地球上の砂は、風や雨、潮流による継続的な風化の過程を経て浸食され、非常に丸みを持った粒状になっている。だが月面にはこうした力は存在しないため、レゴリスの粒は極めて微細なガラスの欠片のように、非常に角張っている。GMRO Lab の科学者たちは、火星表面の玄武岩からなるレゴリスも月面の玄武岩によるそれと似た組成だと予想しており、地上で生成した模擬鉱物で実験を行っている。本物の月レゴリスは金庫に保存されている。「そうしたサンプルは非常に希少です」と、ゲリーノ氏。
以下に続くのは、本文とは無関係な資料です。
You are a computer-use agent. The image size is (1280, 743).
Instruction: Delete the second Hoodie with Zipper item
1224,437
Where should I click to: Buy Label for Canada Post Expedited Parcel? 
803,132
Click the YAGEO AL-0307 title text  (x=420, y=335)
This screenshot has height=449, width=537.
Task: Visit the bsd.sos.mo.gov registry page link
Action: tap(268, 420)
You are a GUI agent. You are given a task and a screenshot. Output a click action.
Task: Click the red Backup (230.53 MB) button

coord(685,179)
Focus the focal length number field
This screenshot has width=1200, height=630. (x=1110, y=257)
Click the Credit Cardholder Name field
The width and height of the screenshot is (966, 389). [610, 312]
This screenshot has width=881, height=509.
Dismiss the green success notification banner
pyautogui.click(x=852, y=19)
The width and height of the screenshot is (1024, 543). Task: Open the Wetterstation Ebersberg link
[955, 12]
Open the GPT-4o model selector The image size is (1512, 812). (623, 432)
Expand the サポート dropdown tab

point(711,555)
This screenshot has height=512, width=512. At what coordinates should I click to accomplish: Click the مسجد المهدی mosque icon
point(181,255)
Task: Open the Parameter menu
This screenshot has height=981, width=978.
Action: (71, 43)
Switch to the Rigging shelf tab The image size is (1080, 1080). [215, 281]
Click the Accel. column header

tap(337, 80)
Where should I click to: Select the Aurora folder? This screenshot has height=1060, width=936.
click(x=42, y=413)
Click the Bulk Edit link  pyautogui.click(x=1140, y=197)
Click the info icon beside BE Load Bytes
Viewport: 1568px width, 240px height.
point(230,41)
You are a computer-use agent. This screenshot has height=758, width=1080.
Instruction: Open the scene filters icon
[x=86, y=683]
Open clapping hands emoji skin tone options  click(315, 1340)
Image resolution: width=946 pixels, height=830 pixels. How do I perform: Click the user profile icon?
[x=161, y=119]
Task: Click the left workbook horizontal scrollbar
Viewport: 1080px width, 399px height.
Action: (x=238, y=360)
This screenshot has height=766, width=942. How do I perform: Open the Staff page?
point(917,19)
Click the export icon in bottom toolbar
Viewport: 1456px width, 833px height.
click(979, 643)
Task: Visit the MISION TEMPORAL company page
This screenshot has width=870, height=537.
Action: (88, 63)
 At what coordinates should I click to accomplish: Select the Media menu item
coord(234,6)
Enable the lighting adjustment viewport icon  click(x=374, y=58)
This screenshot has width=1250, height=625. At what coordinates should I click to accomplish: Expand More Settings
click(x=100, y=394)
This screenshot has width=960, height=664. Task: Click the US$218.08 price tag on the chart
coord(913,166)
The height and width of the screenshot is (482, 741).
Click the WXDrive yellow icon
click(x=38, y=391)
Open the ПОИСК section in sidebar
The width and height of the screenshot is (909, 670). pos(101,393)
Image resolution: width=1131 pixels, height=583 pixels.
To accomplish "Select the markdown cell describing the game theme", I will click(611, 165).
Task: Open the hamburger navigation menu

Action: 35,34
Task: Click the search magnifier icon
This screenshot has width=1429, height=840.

「どうしてもという場合でない限りは使いません」。
この材料には危険性があり、取り扱いに注意が必要だ。微粒子の岩粉全てに言えることだが、呼吸器系に損傷をもたらす危険がある。アスベスト同様、レゴリスは肺がんの原因となる発がん物質の可能性があるのだ。GMRO Lab が使用している月レゴリスの模擬材料は、アスファルト製造工程で生じる廃棄物、Black Point 1 (BP-1) だ (NASA による英文 PDF)。シリカが含まれるため研究者には珪肺症が懸念され、呼吸器系用の保護具が必要となる。
「宇宙空間における、より直接的な問題が摩耗です」と、ゲリーノ氏。「粒はガラスの破片のようなもので、静電気が帯電し、とても簡単に舞い上がります。アポロ計画の宇宙飛行士が月面を歩いている写真を見れば、その多くで宇宙飛行士が塵にまみれているのが分かるはずです。帯電した粒子は、宇宙飛行士の宇宙服や手袋など、あちこちに付着します。宇宙服のひだやしわに、多数の小さなナイフが埋め込まれているようなものだと考えてください。この摩耗により、あっという間に外層が擦り切れてしまうことがあります。アポロ計画に参加した宇宙飛行士たちは、このせいで宇宙服、特に手袋の寿命が大幅に短縮されることに気づきました」。
これは布地だけでなくマシンにも問題を生じさせる。ゲリーノ氏の同僚、ブラッド・バックルズ氏は「エンジニアは、回転継手や摺動面にレゴリスが付着しないよう注意を払う必要があります」と話す。「摩耗は我々が使う 3D プリンターでも問題となります。材料はシステムから押し出されるため、送りねじやシリンダー、ノズルには大きな負担となります」。
さらにバックルズ氏は、レゴリスは他のアディティブ コンストラクションの材料と比較すると特異な反応を示すとも話す。砂時計の砂のようにはスムーズに流れず、つっかえたり、詰まったりするのだ。NASA のエンジニアたちは、レゴリスを使用した 3D プリントに要求された、こうした流れを実現するさまざまなトリックを生み出してきた。レゴリスによるアディティブ コンストラクションが可能だと主張しているのも、同じ NASA のエンジニアたちだ。だが宇宙でのインフラ建設には、インフラ自体の再考が必要となるだろう。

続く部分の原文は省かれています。